Sunday's child is full of grace

by Paul Chenot, C.P.

After keeping my Mother up all night for the first (but certainly not the last time) I was born in Pittsburgh, Pennsylvania, USA. It was a sunny Sunday morning at 7:03 am on the 20th of August, 1944 when I first opened my eyes. I am the second of three children born to Anthony (AJ) and Grace (Sis) Dillon Chenot.

I grew up in a typical 1950s "Father Knows Best," "Leave It to Beaver," "Happy Days" suburban neighborhood. Being Catholic was a defining reality -- like being a Democrat, or Irish, or white, fish on Friday, Confession on Saturday, Mass (in Latin) on Sunday.

The desirability of a vocation to the priesthood or religious life was taught and lived out in the parish by the nuns and priests. It was an option supported by my family, though my father wanted me to sell drugs. "Why don't you be a pharmacist?" he'd say.

In the 1960s we were "Kennedyized." "Ask not what your country can do for you but what you can do for your country." It was the era of the Peace Corps and the ideal of service. I made a retreat at St.Paul's Monastery and met the Passionists. A connection was made.

In September 1962, with Gene Chandler singing "Duke of Earl" on the radio, I left home to enter the Passionist Prep Seminary in Dunkirk, NY. Then, in 1972, when David Bowie released "Ziggy Stardust and the Spiders from Mars," I was ordained a Passionist priest.

I was attracted to the religious priesthood because I didn't want to be a parish priest. My first assignment was in keeping with the Divine sense of humor. I was assigned to be an associate pastor of St. Joseph's Monastery Parish in Baltimore, MD. In the land of pleasant living and national "bo" (or so the advertisements proclaimed).
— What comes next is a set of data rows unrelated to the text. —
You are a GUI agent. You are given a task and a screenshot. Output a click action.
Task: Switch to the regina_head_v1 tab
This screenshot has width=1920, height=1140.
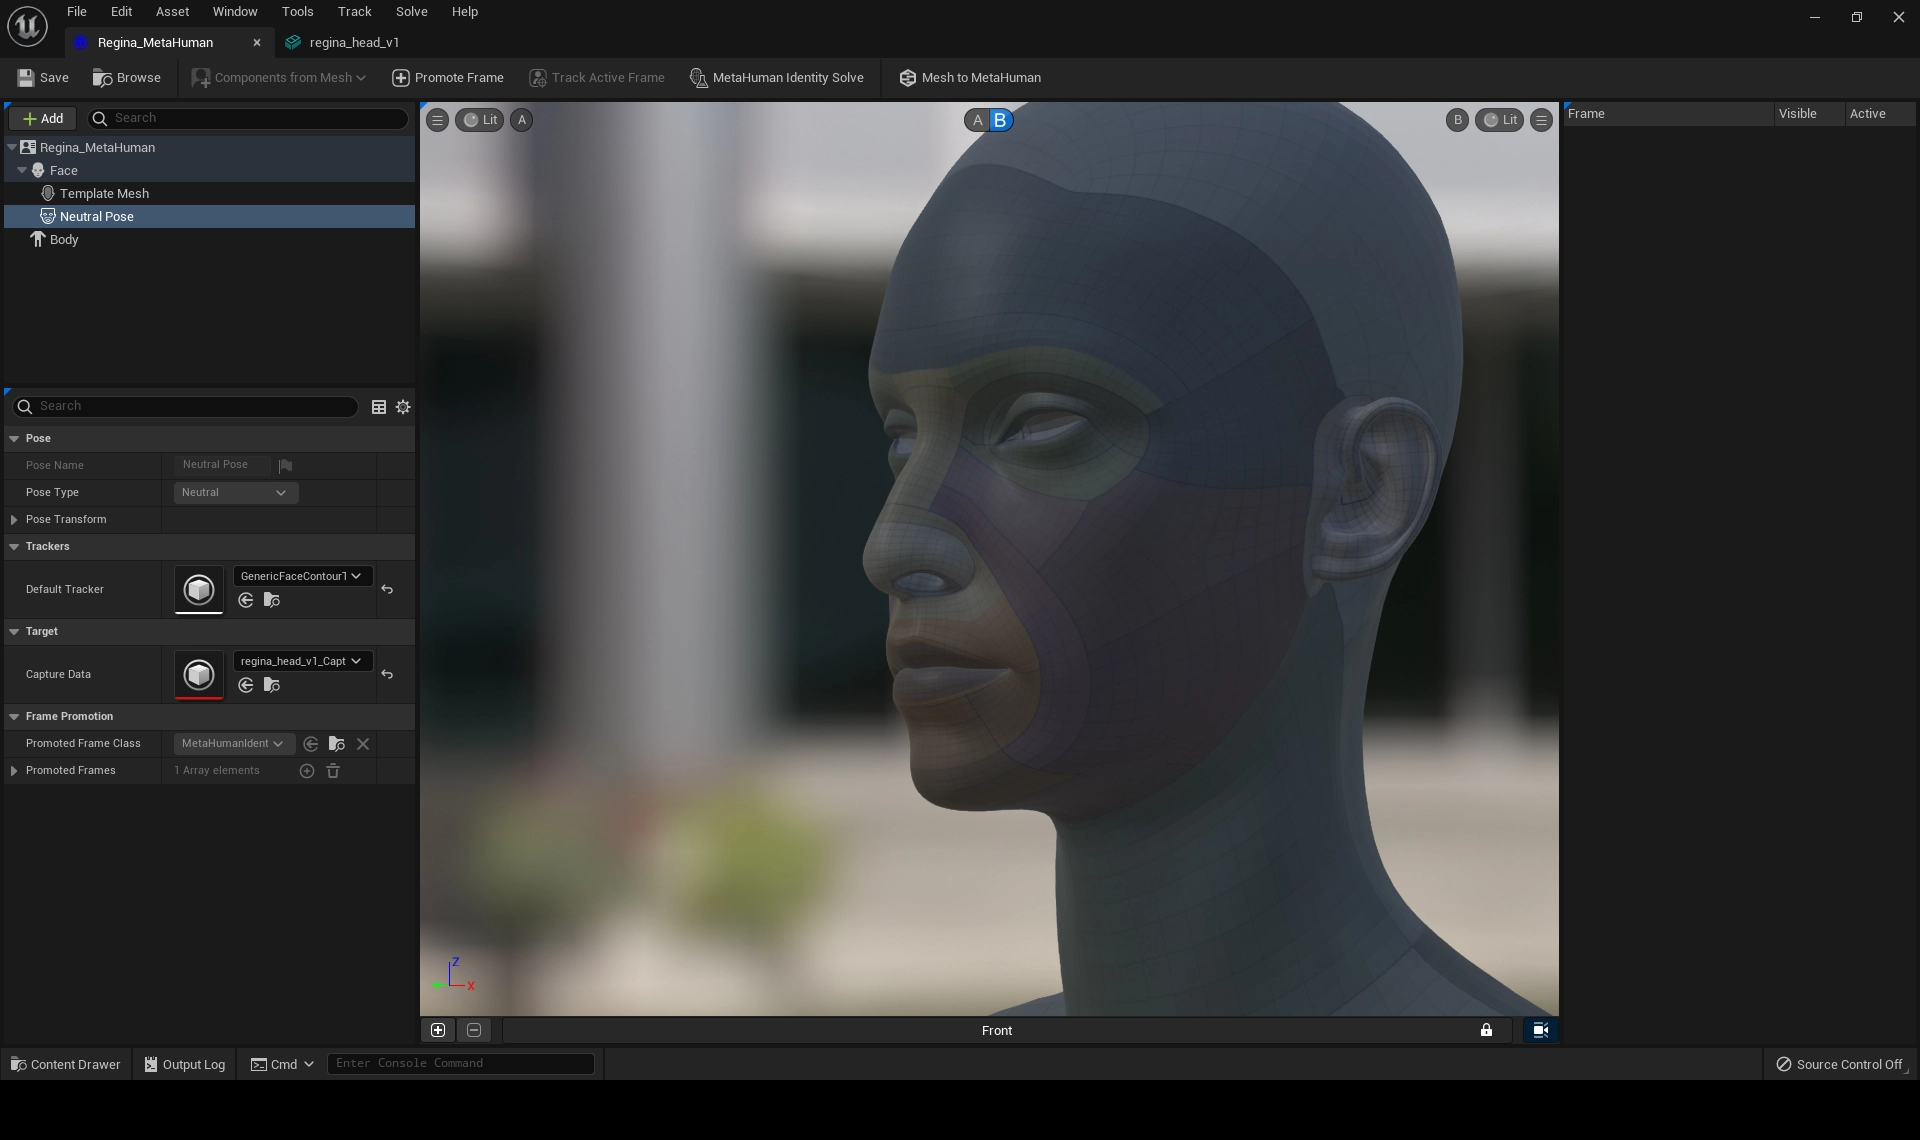click(x=353, y=43)
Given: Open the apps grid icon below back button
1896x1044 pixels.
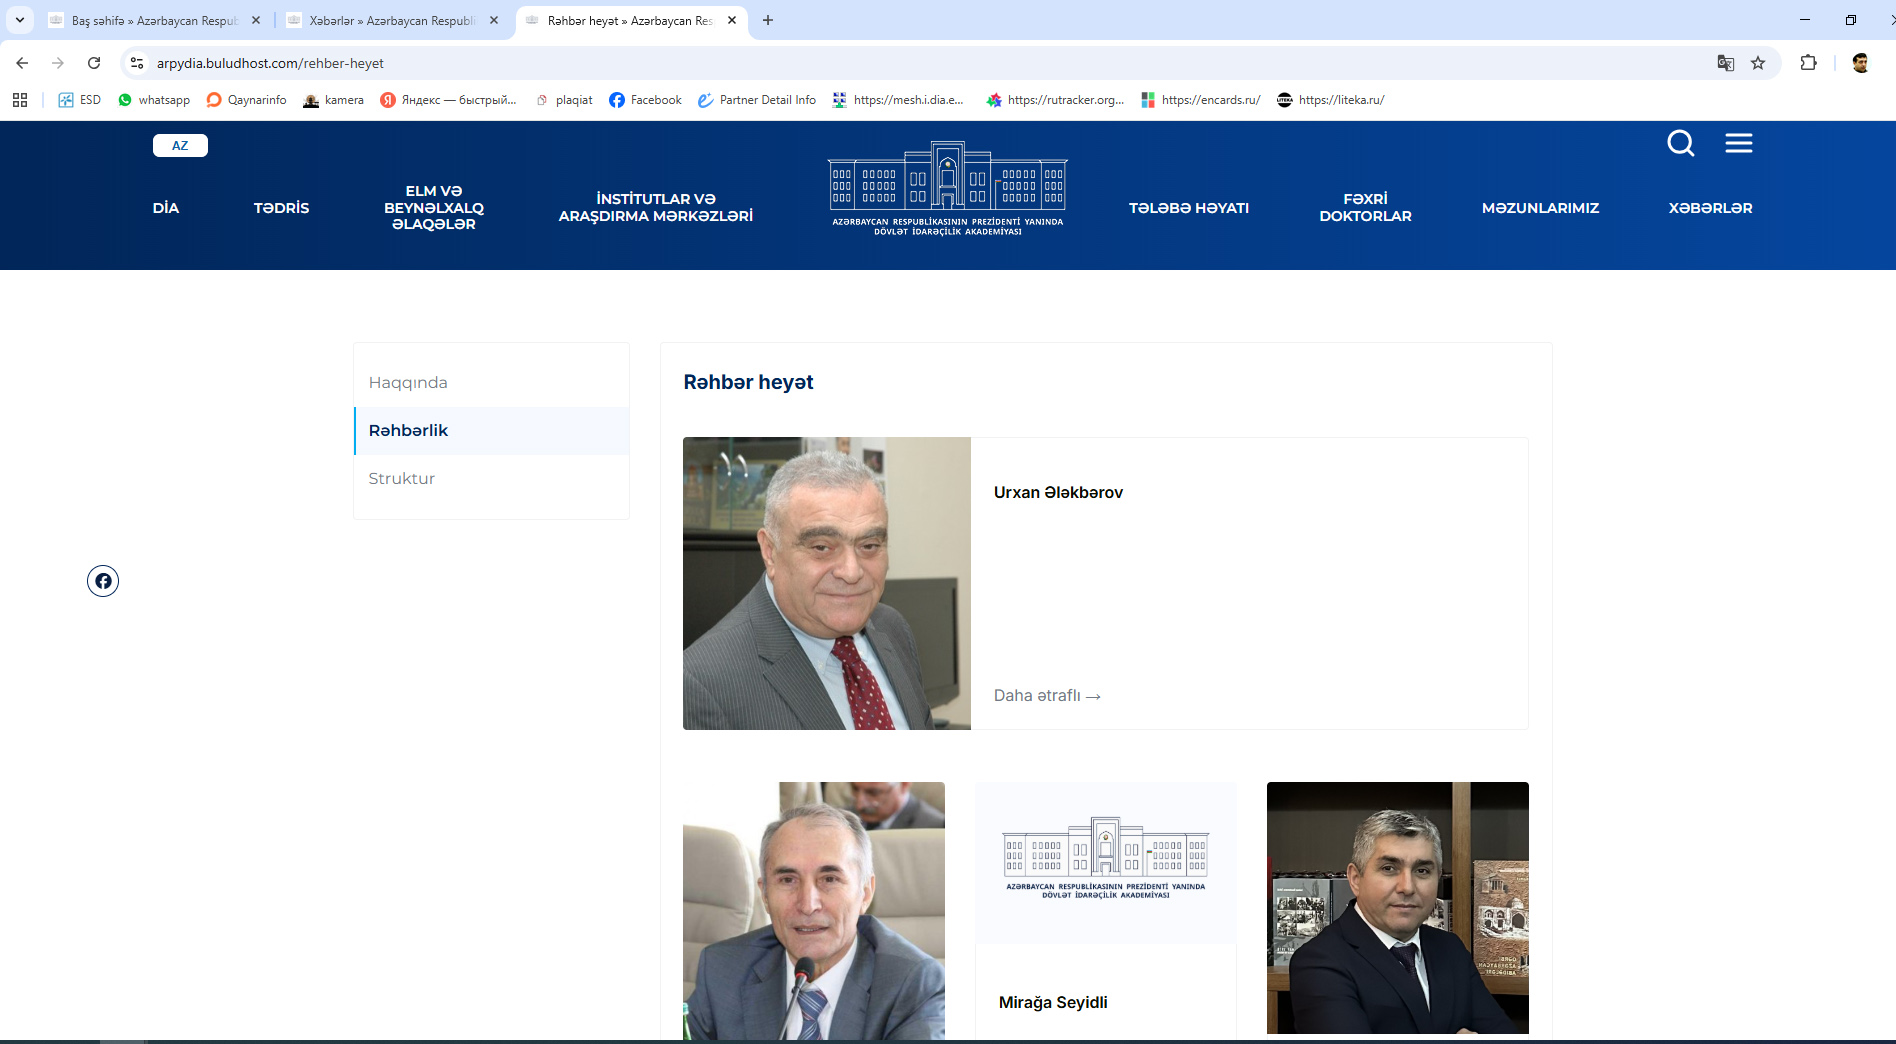Looking at the screenshot, I should [x=20, y=100].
Where it looked like they ate spiders. (Turned out to be soft-shell crab sandwiches.)

I spent three years in parish work and then a year of Clinical Pastoral Education at Richmond Memorial Hospital in Richmond, VA. Completing CPE in 1976, the bicentennial year, after the tall ships left New York City, I came to be chaplain at Creedmore Psychiatric Center.

Proving God still has His sense of humor, I was elected Superior of Immaculate Conception Monastery, Jamaica, NY in 1978 -- then re-elected in 1982. While I was Rector, I was also chaplain at Dominican Commercial High School.
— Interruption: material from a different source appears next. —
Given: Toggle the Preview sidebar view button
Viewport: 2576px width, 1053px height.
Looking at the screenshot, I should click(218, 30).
For a time, I worked with Joel Carlson, the Assistant District Attorney, in the second chance program -- a program for first offenders in the criminal justice system.
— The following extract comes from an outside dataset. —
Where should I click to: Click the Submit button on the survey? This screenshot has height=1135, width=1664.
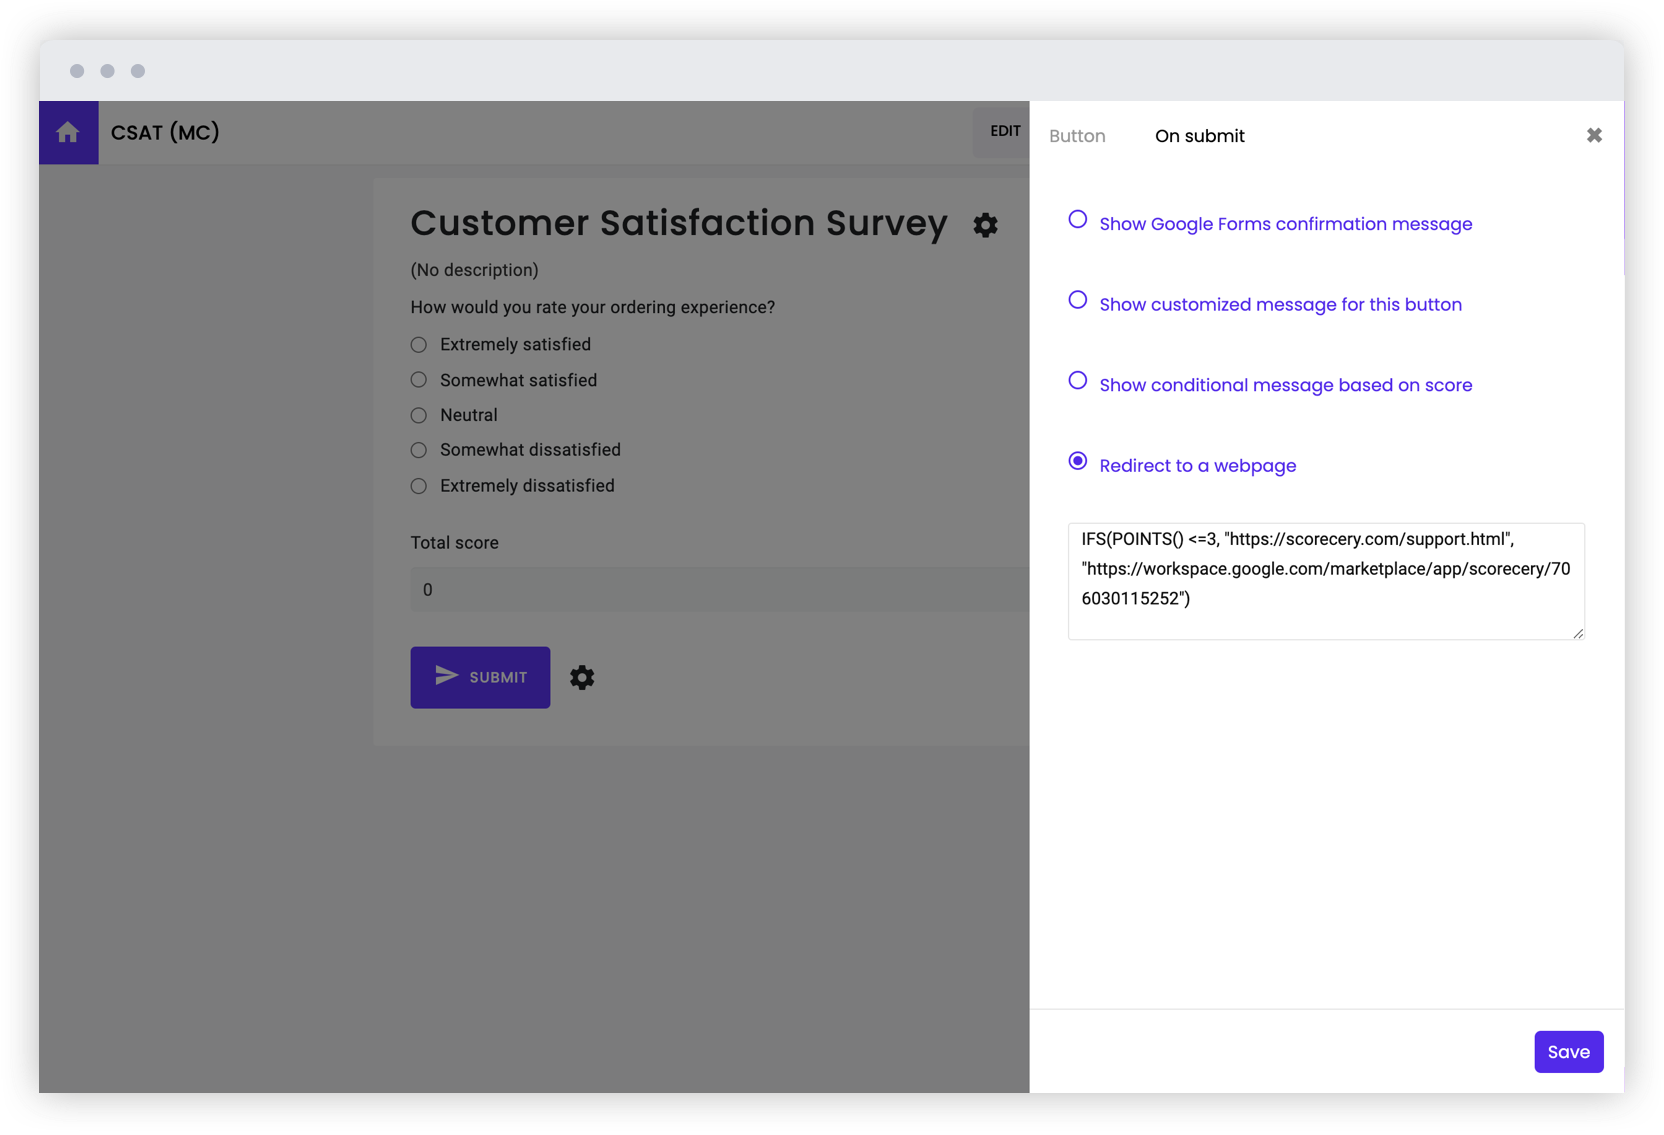[x=480, y=677]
By 1986 I was experiencing more than just "a touch of gray" and I went to St. Gabriel's Retreat House, Shelter Island, NY, to preach teenage retreats. After two years there, I went to Cardinal Spellman Retreat House, Riverdale, NY, to preach adult retreats. Then, in 1990 I came back to Creedmore Psychiatric Center where I minister today.

Reading the above listing of assignments is boring, much like reading the credits at the end of a movie without having seen the film. They can be at best only mildly interesting. How to capture the flavor of ministry?

You enter into people's lives at ordinary and extraordinary moments: marriage, birth, repentance, Eucharist, graduation, a new job, bankruptcy, sickness, death.

To minister is to make Jesus present to the situation. While it may be comforting to know that Paul cares, it is essential to know that God cares. The Gospel promise, "Behold, I am with you always," is in part fulfilled through ministry.

My vocation to the Passionists was a continuation of the faith journey begun in my family and parish. The Passionist vow of preaching Christ crucified attracted me. It reflected the God I knew -- the God of my parents -- a caring, loving God -- a God who was more ecumenical and multi-cultural than my suburban neighborhood -- a God who, even before Hallmark, cared enough to send the very best -- Jesus. I felt privileged to preach the Word, the Good News that each of us is a loved member of God's family.

The Passionist community is an extended family gathered around the seven sacraments and resembling the seven dwarfs. We have Bashful, Sneezy, Sleepy, Happy, Grumpy, Dopey and Doc -- all wounded differently, all called to be wounded healers, all redeemed by the wounds of Christ who carries His wounds as a sign of His love.

What a long, strange trip it's been. Come join us and "take the chance of a lifetime, in a lifetime of chance."